Step 8: Attach the lames with Chicago screws

The lames are the small linking plates that let the knee bend, and they go on with Chicago screws rather than rivets. They may look the same, but they come in two slightly different sizes. Start at the knee cop. Attach the larger lames first, to the top and the bottom of each knee section. The slightly smaller lames then attach beneath the wider ones. Work in that order and the articulation stacks correctly.

hands attaching a strap at the base of a royal-blue leg plate, two open bins of silver Chicago screw posts and black hardware on the bench
a black leather knee cop with articulated lames above and below it and black buckle straps, hardware bins to the side

Step 9: Connect the knee assembly to the cuisses

Now join the knee assembly to the cuisses. Orientation matters. The side fin of the knee faces the outside of the body, and the taller portion of the cuisse also goes on the outside. Set it that way and the whole upper leg reads correctly and moves the way it should.

hands fitting a black articulated knee-and-lame stack to a royal-blue cuisse on the cutting mat, Chicago screw bins alongside

Step 10: Connect to the greaves and final fit

Finish by attaching the upper leg to the greaves from the previous tutorial. First join the top of the cuisse to the lames, then connect the lames down to the greaves. Orient the greave so its opening, the section with the straps, sits on the inside of the leg. That makes the armor much easier to put on by yourself. One note on older patterns: if you have an early version of the greaves pattern, the hole placement at the tops of the greaves runs a little narrow, so the lames sit with a wider gap. If you do not like that gap, just punch a new hole to either side. Prince noted in the video that he would update the pattern files with the corrected spacing, so newer downloads should already carry it.

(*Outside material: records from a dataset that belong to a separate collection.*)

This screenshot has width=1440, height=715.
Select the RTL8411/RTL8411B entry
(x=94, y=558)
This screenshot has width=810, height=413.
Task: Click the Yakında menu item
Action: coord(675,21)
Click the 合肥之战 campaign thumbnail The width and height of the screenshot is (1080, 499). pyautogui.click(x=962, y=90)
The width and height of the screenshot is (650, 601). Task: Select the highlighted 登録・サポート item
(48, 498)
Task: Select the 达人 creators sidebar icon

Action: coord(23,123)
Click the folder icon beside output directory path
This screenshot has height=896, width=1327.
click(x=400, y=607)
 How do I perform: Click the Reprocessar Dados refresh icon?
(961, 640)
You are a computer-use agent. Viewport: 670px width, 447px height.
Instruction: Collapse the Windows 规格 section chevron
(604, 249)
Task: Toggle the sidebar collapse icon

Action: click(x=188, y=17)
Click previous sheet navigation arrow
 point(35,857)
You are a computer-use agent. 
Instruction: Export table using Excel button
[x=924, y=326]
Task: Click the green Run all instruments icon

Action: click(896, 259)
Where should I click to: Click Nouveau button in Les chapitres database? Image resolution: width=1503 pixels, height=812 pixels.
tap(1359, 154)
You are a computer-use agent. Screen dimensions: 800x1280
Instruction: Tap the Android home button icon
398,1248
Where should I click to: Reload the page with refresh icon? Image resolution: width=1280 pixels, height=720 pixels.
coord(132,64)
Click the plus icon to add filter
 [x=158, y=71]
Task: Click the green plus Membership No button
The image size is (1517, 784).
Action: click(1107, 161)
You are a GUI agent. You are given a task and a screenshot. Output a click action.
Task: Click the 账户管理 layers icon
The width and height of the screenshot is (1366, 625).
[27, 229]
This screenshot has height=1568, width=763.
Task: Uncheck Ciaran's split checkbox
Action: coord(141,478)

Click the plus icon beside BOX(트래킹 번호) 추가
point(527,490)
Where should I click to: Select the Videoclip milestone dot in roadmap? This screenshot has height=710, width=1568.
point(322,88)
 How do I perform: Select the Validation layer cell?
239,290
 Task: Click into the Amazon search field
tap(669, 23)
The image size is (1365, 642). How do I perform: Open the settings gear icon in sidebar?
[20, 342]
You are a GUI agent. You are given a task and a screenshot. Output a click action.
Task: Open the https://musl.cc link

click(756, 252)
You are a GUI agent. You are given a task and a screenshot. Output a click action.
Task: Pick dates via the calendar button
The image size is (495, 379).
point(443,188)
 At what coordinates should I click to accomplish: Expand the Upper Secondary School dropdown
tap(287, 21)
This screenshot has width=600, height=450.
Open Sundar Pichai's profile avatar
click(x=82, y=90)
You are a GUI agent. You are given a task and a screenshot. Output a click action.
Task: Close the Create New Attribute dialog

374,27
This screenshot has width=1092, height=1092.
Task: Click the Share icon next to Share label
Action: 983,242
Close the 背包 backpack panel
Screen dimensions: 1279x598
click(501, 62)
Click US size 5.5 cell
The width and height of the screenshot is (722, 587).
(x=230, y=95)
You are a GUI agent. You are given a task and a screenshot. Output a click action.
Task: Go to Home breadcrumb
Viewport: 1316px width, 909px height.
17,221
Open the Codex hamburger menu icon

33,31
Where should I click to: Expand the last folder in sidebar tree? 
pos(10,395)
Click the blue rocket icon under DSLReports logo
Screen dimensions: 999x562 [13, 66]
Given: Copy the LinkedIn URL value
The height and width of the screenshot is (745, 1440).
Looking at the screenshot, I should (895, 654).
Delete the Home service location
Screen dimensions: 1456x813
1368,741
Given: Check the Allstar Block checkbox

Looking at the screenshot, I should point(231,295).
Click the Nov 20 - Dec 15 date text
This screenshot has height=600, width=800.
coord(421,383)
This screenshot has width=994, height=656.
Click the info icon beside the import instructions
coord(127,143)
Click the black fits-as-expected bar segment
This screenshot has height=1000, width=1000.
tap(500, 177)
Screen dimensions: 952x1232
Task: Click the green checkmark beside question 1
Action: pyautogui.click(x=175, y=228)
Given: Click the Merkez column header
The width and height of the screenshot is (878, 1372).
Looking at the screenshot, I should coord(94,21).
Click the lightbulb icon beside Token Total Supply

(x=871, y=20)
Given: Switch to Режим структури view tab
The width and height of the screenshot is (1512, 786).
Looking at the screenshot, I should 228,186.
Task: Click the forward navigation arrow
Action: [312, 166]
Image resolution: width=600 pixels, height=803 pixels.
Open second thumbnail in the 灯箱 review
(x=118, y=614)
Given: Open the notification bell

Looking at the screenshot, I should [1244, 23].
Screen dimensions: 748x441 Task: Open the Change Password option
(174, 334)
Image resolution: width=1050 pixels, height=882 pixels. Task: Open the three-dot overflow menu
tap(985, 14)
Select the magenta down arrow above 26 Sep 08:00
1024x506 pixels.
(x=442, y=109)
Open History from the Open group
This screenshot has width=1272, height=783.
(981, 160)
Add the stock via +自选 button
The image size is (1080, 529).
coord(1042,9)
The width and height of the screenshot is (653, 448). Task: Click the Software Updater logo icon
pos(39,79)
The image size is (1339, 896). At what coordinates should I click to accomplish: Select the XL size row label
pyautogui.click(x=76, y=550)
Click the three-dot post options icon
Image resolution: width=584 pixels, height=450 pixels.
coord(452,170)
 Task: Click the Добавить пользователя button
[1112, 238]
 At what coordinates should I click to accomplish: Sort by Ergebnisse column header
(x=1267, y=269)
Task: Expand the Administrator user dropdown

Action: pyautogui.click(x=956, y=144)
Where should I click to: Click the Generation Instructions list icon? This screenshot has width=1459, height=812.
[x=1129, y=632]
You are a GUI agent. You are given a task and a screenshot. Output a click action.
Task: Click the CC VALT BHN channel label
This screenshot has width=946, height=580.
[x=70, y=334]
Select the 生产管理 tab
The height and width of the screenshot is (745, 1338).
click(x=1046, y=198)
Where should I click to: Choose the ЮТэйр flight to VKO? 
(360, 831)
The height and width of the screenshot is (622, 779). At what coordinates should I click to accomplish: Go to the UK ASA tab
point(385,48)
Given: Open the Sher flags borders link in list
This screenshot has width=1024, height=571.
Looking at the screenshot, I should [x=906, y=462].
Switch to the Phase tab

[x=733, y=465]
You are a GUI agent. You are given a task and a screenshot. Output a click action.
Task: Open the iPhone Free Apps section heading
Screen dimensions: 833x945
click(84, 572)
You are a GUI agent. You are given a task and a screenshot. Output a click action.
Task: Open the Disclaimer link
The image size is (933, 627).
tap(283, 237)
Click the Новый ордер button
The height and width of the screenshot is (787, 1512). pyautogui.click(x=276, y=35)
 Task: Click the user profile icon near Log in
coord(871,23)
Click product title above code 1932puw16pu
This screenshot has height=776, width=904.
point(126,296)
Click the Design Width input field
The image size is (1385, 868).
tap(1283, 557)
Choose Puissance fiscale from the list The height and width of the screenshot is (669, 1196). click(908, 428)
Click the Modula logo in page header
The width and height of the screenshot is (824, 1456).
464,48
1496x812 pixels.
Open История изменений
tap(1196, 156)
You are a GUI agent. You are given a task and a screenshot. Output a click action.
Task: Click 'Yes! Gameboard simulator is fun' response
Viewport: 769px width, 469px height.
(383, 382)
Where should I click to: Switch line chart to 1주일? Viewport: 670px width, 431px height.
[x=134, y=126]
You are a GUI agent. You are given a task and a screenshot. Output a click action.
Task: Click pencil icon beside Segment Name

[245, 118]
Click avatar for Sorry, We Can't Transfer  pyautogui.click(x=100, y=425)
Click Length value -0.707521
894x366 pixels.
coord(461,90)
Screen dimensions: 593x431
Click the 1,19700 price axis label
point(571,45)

hands connecting a royal-blue cuisse to a black articulated knee and greave assembly on the bench, forming one continuous leg

FAQ

Is this a beginner project?

It is more advanced than a kit. It asks for accurate cutting, dyeing, riveting, and hardware work across a lot of matching plates. If you are brand new to leather armor, start with a kit or a simpler single piece, then come back for the full leg.

What leather should I use?

Natural vegetable-tan, 10 oz for the plates. Use lighter leather, 4 to 7 oz, for the buckle straps so they stay flexible.

What rivets do I need, and when do I use the long ones?

Medium double-cap rivets for anywhere you go through two layers, and long rivets for anywhere you go through three. The lames attach with Chicago screws, not rivets.

Do I have to dye it before I assemble it?

Yes, and that is on purpose. Dye and seal are the last leatherworking steps because the finish locks the leather. Dip-dye and seal the flat pieces first, then rivet and screw them together. The curve in the finished armor comes from bending the assembled plates, which the hardware holds, not from molding the leather.

How do the pieces connect into a full leg?

The knee cop carries the lames, the lames link up to the cuisse and down to the greaves, and buckle straps hold it on. Keep the taller side of the cuisse and the side fin of the knee to the outside of the leg, and the greave opening to the inside.

My lames sit with a wide gap at the greave. Did I do something wrong?

Probably not. Early versions of the greaves pattern spaced the top holes a little narrow. Punch a new hole to either side to tighten the fit. Newer pattern files already have the corrected spacing.